Messerschmitt Bf 108B-1, WNr. ?, "2D+EM"

History

The aircraft displayed at the Militärhistorisches Museum der Bundeswehr with the code 2D+EM is a wrecked example of the Messerschmitt Bf 108 Taifun, one of the most advanced light aircraft designs of the 1930s.

Before and during the Second World War, the Luftwaffe used the Bf 108 mainly as a liaison, communications, and staff transport aircraft. The aircraft carrying the code 2D+EM served with 4./KGzbV 106, a Luftwaffe transport unit. On 9 October 1939, shortly after the outbreak of war, it crashed in poor weather conditions in northern Germany, reportedly north of the island of Rügen. The aircraft was destroyed and remained lost for decades.

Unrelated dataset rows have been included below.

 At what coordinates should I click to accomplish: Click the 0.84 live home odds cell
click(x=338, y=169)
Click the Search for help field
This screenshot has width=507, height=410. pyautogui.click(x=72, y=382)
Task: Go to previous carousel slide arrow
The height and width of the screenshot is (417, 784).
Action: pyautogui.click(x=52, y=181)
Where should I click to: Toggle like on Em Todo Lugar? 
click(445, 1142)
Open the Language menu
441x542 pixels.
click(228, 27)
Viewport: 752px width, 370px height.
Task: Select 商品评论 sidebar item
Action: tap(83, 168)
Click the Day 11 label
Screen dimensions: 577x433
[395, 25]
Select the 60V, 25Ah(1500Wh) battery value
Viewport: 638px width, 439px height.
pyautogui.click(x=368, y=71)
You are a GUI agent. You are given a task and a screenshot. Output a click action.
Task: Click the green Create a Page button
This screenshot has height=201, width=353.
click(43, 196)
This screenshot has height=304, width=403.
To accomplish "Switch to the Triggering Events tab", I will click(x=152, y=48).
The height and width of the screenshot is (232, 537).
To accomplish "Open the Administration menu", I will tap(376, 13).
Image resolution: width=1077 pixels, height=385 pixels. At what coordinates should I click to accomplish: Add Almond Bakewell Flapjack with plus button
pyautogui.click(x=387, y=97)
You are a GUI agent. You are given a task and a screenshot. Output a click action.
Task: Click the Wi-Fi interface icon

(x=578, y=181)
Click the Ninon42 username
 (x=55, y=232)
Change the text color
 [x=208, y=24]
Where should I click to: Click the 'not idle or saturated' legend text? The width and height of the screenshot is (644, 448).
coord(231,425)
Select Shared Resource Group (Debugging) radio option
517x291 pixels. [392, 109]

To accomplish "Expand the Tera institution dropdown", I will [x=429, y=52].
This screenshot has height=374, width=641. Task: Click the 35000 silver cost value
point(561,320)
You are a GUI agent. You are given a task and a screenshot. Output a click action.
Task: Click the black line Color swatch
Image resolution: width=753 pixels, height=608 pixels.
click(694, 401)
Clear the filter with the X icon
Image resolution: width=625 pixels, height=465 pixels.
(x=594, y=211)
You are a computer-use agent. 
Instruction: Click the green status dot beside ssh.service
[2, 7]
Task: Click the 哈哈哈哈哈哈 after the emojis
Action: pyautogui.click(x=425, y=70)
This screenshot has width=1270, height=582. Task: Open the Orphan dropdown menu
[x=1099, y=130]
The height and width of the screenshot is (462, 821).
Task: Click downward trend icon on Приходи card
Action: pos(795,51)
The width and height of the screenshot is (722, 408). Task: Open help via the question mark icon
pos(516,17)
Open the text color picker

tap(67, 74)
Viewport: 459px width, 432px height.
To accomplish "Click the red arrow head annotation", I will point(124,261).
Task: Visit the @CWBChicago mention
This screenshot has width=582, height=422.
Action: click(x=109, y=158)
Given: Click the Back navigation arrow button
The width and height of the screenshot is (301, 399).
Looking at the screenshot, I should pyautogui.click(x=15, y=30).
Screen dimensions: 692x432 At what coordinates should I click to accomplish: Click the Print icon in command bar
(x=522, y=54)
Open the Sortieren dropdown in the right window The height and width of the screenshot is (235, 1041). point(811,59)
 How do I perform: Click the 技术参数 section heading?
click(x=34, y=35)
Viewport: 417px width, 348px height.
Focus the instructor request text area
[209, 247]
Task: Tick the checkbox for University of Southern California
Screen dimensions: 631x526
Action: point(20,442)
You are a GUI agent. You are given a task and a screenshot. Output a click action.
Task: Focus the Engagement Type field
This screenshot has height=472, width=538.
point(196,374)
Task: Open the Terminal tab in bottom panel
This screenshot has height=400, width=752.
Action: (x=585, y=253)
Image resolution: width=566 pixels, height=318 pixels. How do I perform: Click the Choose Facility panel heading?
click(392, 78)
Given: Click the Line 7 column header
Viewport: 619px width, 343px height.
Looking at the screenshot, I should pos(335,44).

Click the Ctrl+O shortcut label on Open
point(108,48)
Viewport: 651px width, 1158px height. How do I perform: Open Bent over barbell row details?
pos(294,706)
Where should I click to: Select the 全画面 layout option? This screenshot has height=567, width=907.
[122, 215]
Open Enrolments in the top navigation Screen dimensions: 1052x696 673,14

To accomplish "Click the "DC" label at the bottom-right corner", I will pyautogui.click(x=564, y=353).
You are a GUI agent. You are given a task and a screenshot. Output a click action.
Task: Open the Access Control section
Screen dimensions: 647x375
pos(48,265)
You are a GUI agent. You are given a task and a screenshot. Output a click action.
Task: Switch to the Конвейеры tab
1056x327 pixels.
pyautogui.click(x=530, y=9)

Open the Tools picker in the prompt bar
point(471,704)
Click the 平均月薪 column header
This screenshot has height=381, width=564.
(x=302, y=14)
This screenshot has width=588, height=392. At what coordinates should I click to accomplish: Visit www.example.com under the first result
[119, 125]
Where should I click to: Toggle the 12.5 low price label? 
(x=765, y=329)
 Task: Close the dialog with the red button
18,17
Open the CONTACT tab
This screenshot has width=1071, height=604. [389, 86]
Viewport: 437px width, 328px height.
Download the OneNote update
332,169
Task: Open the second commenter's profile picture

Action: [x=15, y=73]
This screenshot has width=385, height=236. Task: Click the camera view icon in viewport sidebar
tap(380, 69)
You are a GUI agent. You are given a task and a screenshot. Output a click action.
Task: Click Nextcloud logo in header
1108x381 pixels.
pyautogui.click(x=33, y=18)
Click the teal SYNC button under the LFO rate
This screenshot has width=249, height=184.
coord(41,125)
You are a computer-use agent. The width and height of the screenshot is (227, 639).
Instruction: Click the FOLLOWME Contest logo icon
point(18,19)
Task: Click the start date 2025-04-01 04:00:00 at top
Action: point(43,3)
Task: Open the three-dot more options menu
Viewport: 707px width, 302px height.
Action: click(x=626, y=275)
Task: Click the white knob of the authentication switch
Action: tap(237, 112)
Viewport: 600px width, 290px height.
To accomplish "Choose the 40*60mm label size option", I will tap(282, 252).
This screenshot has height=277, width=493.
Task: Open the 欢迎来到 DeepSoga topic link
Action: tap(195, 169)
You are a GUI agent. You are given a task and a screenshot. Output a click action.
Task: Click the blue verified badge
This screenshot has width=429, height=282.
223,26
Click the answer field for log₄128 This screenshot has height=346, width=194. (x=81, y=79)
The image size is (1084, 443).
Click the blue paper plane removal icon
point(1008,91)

Many years later, parts of the wreck were recovered from the sea. Rather than being fully restored, the remains were preserved in their recovered condition and transferred to the museum at Gatow. Today, the aircraft is displayed as an archaeological and historical artifact rather than as a reconstructed airplane. Its damaged structure vividly illustrates the dangers faced even by non-combat Luftwaffe crews in the early months of the war.

The museum itself occupies the former military airfield at Gatow in Berlin, originally built in 1934–35 as a Luftwaffe training establishment. After 1945 the site became RAF Gatow in the British sector of Berlin and later evolved into one of Germany's major aviation museums. Today it preserves aircraft and artifacts spanning German military aviation from the Imperial era through the Cold War.

The wreck of 2D+EM is especially significant because relatively few wartime Bf 108s survived. Most surviving aircraft today are postwar French-built derivatives such as the Nord Pingouin. The Gatow aircraft therefore provides a rare authentic link to the original wartime type and to the early operational history of the Luftwaffe.